-- Problem details --
Print the lines that run from the line containing "You are a GUI" through the line containing "click(x=145, y=20)", both included, exactly as they appear in the data, without the pictures.

[START OF Dataset records]

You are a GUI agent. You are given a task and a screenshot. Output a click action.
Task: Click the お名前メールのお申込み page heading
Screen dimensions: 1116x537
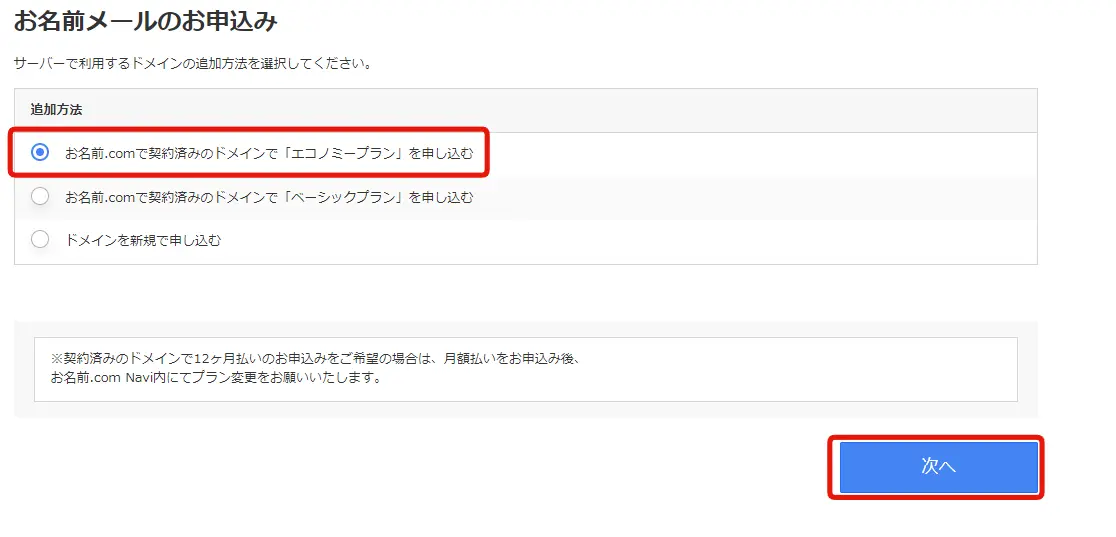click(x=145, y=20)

[END OF Dataset records]
[START OF Dataset records]

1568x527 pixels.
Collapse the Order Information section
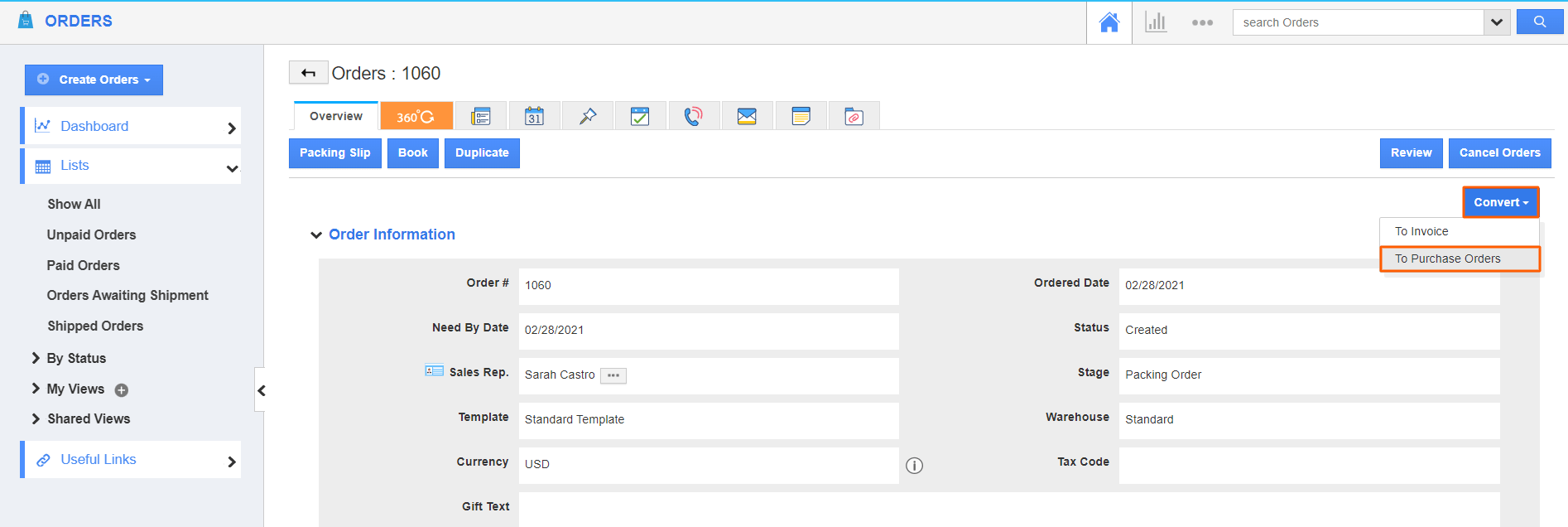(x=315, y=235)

[END OF Dataset records]

-- Written reply --
You are a GUI agent. You are given a task and a screenshot. Output a click action.
Task: Click the お名前メールのお申込み page heading
Screen dimensions: 1116x537
click(x=145, y=20)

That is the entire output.